*** Opening of SELECTED EXCERPT ***

= Drug Master File =

Document in the pharmaceutical industry

Drug Master File or DMF is a document prepared by a pharmaceutical manufacturer and submitted solely at its discretion to the appropriate regulatory authority in the intended drug market. There is no regulatory requirement to file a DMF. However, the document provides the regulatory authority with confidential, detailed information about facilities, processes, or articles used in the manufacturing, processing, packaging, and storing of one or more human drugs. Typically, a DMF is filed when two or more firms work in partnership on developing or manufacturing a drug product. The DMF filing allows a firm to protect its intellectual property from its partner while complying with regulatory requirements for disclosure of processing details.

== Description ==

Drug Master File (DMF) is a document containing complete information on an Active Pharmaceutical Ingredient (API) or finished drug dosage form. It is known as European Drug Master File (EDMF) or Active Substance Master File (ASMF) and US-Drug Master file (US-DMF) in Europe and United States respectively.

== DMFs in the United States ==
In the United States, DMFs are submitted to the Food and Drug Administration (FDA). The Main Objective of the DMF is to support regulatory requirements and to prove the quality, safety and efficacy of the medicinal product for obtaining an Investigational New Drug Application (IND), a New Drug Application (NDA), As an Abbreviated New Drug Application (ANDA), another DMF, or an Export Application.

*** Close of SELECTED EXCERPT ***
*** Opening of EXERCISE DATA ***

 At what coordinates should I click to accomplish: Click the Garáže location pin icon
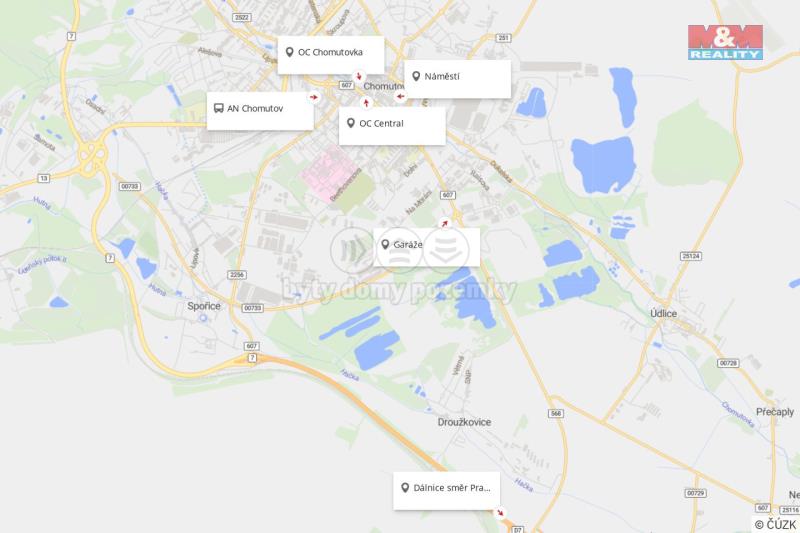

*** Close of EXERCISE DATA ***

● WORK TASK
Please continue the article on Drug Master Files from the point where it stops.

● RESPONSE AREA
In United States there are 5 types of Drug Master file:

- Type I Manufacturing Site, Facilities, Operating Procedures and Personnel

- Type II Drug Substance, Drug Substance Intermediate, and Material Used in Their Preparation, or Drug Product

- Type III Packaging Material

- Type IV Excipient, Colorant, Flavor, Essence, or Material Used in Their Preparation

- Type V FDA Accepted Reference Information

== DMFs in Europe ==

The content and the format for drug master file used in United States differs from that used in European Countries to obtain market authorization (MA). The Main Objective of the EDMF is to support regulatory requirements of a medicinal product to prove its quality, safety and efficacy. This helps to obtain a Marketing Authorisation grant.